Which brought him right back to Dimity. Zander gave up on the indirect approach, since it clearly wasn’t working. “If you have a problem, need anything, I’m always here to talk to.”

His PA’s eyes narrowed, she said slowly. “I’m going to kill Elizabeth.”

So much for protecting his informant. “She’s worried about you. Hell, I’m worried about you.”

“I told her, it’s PMS. No big deal.”

“Of course not,” he soothed. Elizabeth had come across Dimity sobbing in a stadium utility room. “But it probably doesn’t help that you haven’t had time off since we started the tour.”

Dimity threw down her organizer and it bounced off the sofa cushions onto the carpet. “I’ll torture her before I kill her. You wouldn’t have the first clue about my schedule, Zee, without Elizabeth telling you.”

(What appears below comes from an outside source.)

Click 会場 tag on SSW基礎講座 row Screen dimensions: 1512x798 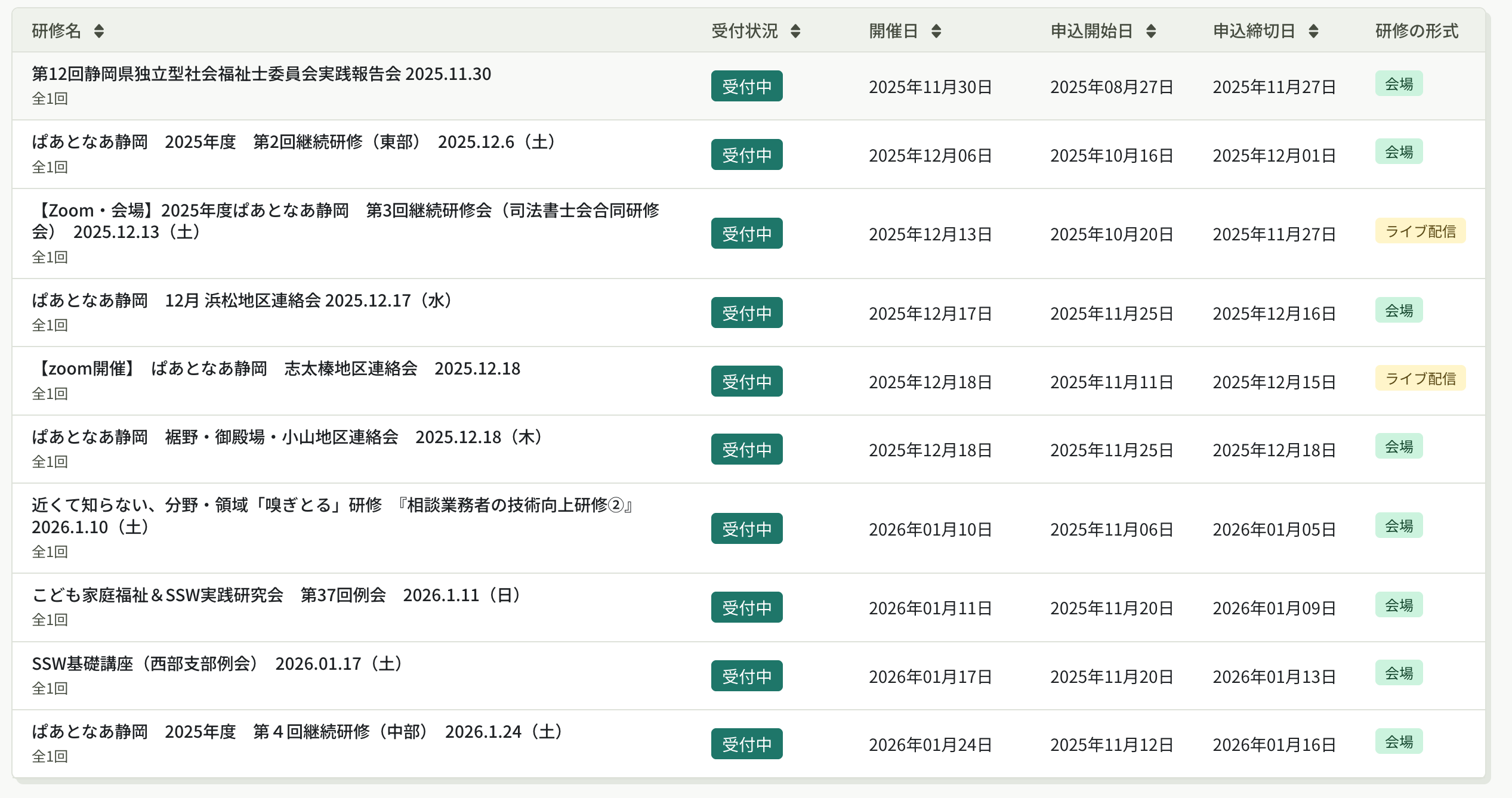pos(1399,673)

“That’s true.” Picking up the device from the carpet, he checked it for damage. “I’ve always assumed you pace yourself, because of the damn fine job you do organizing my life. But if your workload is too crazy, hire additional help.”

All our workloads are crazy on tour. And I don’t have time to train anybody.”

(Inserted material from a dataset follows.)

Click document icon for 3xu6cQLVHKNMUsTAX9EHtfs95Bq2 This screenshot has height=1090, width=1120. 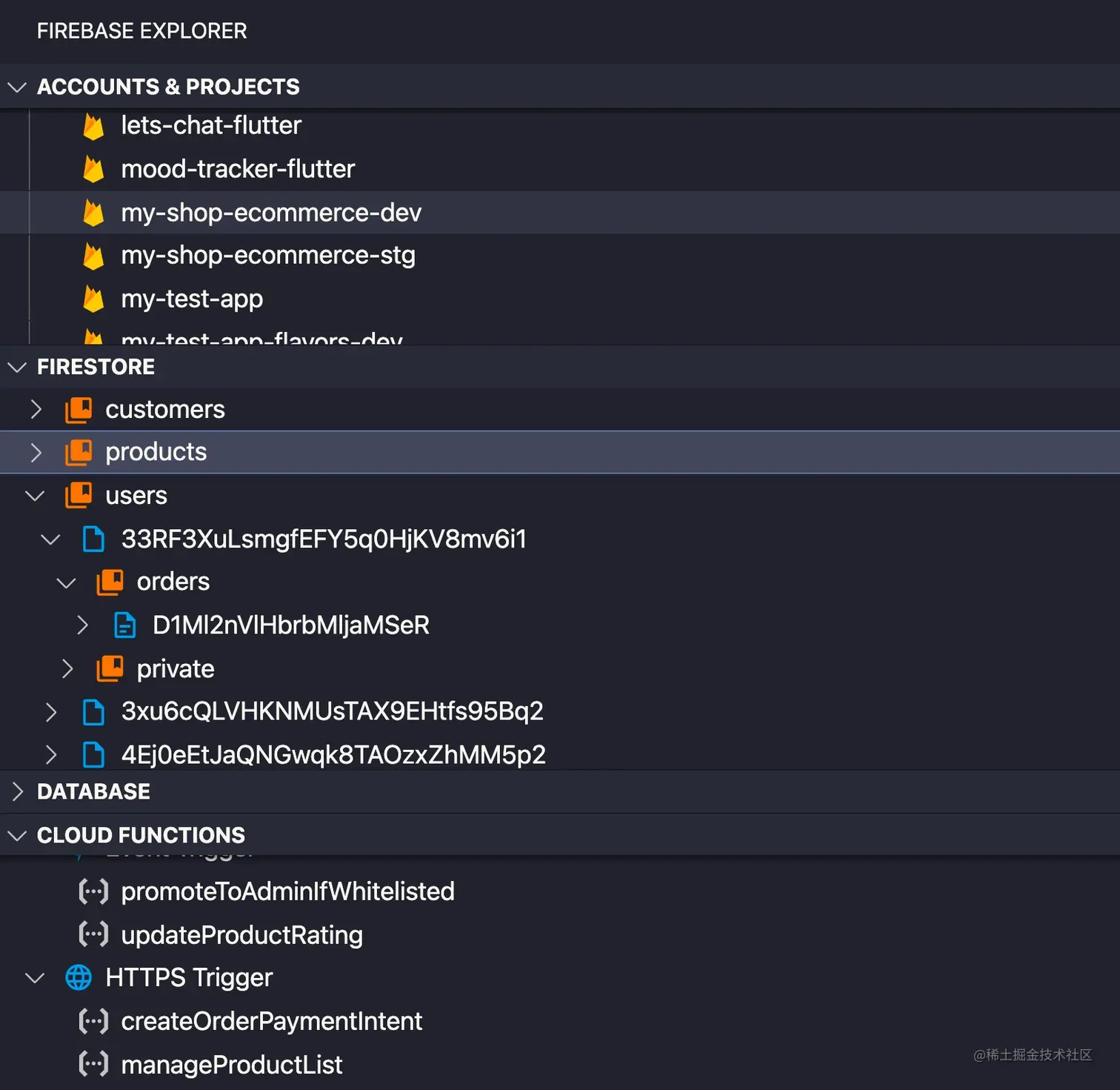pos(94,711)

Zander sat beside her. “I only have a couple of print interviews scheduled tomorrow and they’re both at the hotel. I can handle those on my own. Do the breakfast with the band and take the rest of the day off.”

“There’s nothing I haven’t seen in Paris.”

“Ten bucks says you’ve never been where Doc is taking you.” It was hard keeping a straight face, but Zander managed it.

“I’m not hanging out with that snitch.” She held her hand out for her organizer. “I’ll relax in my room.”

Zander shook his head. “We both know you’ll work, given the opportunity. Which is why I’m confiscating this for twenty-four hours and you’re getting a minder. Meet Elizabeth in the lobby at eleven.” He pointed to the door. “And don’t come back until you’ve had fun.”

“Fun,” Dimity repeated blankly, “right.” She paused at the door, her expression sly. “I have to say, Zee, I’m a little surprised you’re following Elizabeth’s orders like this.”

“Nice try.” He gave her a gentle push and closed the door. Though his PA had a point.

When Elizabeth insisted he intervene, Zander had wondered aloud why he’d ever wanted to kiss such a bossy woman. She’d laughed. His biographer had become downright complacent since he’d backed off.

Opening a drawer, he dropped Dimity’s organizer into it and went to the bathroom to prepare for bed, still thinking about Elizabeth.

Their kiss had been…surprising.

Given the playfulness of their relationship, Zander hadn’t expected such intensity. A one-night stand wouldn’t be enough, they were heading for a burn-up-the-sheets affair. Neither of them had time for romance on tour, but he had every intention of following through when this leg was over. You’d think a smart woman like Doc would have figured that out.

But that laugh today… Brushing his teeth, he frowned at himself in the bathroom mirror. It piqued his rock-star ego that Elizabeth could be so damn happy he’d dialed down his pursuit when millions of women across the globe aspired to have sex with him.

Was that why he wanted her so badly? He was fully capable of being that shallow, which was why Zander was approaching this—he grimaced over a mouthful of toothpaste—sensibly.

He liked his biographer—a lot—and he valued her work. And after the pain he’d caused Stormy, he was nervous. Clean living had woken him up to his lack of relationship skills.

He sighed and then, because no one else was here to do it, he blew the handsome sonofabitch in the mirror a kiss before switching off the bathroom light.